→ **AIM OF THE EXERCISE**
Among the entries below, how many lines contain "will"? Answer with the number only.

→ **RECORDED INFORMATION**
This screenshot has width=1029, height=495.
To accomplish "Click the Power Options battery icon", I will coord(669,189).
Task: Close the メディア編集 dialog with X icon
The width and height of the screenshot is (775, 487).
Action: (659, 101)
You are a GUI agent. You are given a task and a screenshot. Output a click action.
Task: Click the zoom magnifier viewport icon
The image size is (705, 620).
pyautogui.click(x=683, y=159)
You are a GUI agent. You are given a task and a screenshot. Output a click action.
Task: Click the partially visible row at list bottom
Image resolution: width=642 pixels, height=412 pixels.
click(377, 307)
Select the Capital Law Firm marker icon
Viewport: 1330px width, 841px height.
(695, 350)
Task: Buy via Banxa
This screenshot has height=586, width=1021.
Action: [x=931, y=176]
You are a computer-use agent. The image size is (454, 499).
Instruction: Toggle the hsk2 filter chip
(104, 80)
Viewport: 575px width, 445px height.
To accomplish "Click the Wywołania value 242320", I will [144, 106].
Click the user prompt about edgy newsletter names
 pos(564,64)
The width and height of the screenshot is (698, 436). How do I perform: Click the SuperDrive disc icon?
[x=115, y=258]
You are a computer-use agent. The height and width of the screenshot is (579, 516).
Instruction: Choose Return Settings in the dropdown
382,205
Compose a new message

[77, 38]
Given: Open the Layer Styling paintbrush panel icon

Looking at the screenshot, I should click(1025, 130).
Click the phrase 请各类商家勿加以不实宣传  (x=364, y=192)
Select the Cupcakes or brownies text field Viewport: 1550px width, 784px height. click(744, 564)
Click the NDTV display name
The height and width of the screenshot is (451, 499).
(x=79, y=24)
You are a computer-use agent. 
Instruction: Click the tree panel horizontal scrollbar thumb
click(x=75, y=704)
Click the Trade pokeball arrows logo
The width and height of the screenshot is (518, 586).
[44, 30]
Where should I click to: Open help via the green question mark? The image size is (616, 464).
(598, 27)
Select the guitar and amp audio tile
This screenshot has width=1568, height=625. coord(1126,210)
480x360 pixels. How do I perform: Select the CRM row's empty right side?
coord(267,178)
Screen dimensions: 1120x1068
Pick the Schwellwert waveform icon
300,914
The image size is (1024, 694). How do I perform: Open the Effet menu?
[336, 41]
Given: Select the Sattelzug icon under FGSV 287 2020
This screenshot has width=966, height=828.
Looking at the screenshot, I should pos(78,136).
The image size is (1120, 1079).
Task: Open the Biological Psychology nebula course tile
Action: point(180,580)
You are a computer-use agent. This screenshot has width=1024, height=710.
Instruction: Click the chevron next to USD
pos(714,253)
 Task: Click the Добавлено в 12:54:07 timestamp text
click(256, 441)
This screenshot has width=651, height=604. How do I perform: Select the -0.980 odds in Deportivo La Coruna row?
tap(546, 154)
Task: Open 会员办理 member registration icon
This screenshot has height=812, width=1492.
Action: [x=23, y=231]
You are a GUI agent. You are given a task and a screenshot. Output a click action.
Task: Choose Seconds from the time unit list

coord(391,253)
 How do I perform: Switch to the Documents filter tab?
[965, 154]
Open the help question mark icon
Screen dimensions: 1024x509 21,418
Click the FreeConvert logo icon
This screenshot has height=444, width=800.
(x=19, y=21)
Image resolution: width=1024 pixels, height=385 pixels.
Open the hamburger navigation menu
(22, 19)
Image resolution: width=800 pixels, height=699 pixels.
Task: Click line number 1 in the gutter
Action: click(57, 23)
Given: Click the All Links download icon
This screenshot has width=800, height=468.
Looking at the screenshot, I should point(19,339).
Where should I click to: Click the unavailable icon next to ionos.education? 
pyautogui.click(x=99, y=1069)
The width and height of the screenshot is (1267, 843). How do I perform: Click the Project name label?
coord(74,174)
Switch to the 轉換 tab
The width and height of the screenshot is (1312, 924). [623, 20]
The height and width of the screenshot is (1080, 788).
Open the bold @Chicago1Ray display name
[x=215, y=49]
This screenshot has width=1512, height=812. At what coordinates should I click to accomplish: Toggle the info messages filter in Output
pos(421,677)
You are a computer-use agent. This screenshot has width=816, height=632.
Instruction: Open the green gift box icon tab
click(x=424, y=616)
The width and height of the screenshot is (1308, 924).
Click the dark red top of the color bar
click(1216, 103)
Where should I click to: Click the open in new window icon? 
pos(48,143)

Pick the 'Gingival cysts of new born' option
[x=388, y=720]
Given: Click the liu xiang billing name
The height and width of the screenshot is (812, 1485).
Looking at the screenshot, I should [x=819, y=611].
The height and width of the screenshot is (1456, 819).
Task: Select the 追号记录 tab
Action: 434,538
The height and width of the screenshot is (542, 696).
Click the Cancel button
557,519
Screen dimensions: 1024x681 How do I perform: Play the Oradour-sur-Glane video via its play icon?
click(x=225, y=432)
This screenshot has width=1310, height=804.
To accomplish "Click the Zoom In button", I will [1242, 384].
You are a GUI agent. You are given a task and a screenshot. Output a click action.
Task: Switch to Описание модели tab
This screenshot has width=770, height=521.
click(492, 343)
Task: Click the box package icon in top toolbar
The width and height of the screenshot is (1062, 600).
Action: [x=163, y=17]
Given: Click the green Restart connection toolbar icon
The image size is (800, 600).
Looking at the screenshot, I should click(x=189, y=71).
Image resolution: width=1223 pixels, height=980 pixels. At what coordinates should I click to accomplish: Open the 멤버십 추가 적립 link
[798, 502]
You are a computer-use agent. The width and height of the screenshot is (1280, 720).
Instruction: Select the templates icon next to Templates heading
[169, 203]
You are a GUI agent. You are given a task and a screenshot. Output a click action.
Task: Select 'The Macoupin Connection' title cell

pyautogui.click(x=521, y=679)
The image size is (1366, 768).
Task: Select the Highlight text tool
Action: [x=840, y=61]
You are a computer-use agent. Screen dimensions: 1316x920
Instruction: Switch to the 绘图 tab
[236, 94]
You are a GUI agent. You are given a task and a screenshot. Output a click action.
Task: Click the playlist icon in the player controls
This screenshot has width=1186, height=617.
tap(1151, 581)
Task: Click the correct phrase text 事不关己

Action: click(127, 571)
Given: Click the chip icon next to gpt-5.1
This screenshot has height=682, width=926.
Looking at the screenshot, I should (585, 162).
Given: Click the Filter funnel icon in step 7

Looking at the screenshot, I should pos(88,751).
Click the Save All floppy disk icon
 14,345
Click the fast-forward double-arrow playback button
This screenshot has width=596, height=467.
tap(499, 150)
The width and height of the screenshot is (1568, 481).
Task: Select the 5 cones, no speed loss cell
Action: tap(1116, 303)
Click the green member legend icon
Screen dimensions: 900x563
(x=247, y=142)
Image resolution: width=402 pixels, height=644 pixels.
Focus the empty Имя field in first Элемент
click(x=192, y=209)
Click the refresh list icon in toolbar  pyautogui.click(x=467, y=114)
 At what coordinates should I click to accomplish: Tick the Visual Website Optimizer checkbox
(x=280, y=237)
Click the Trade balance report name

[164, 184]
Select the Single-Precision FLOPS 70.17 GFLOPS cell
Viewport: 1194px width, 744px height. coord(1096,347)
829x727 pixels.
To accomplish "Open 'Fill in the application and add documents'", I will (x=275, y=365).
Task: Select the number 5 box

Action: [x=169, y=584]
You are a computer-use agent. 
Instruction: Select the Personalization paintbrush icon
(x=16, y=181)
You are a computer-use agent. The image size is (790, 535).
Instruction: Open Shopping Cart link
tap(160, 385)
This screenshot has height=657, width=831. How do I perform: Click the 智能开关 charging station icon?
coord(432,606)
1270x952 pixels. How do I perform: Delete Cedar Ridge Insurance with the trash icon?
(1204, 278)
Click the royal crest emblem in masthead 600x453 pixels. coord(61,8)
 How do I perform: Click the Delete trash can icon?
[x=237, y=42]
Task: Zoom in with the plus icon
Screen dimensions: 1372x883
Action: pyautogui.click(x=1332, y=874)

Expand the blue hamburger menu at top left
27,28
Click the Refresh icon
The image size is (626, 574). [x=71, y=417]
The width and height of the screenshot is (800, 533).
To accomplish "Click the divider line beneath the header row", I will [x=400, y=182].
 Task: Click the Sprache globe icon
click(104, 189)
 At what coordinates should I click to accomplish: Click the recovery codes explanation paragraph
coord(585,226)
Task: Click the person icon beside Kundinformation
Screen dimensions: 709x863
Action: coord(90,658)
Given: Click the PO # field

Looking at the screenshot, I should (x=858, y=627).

→ **RESULT OF THE TASK**
5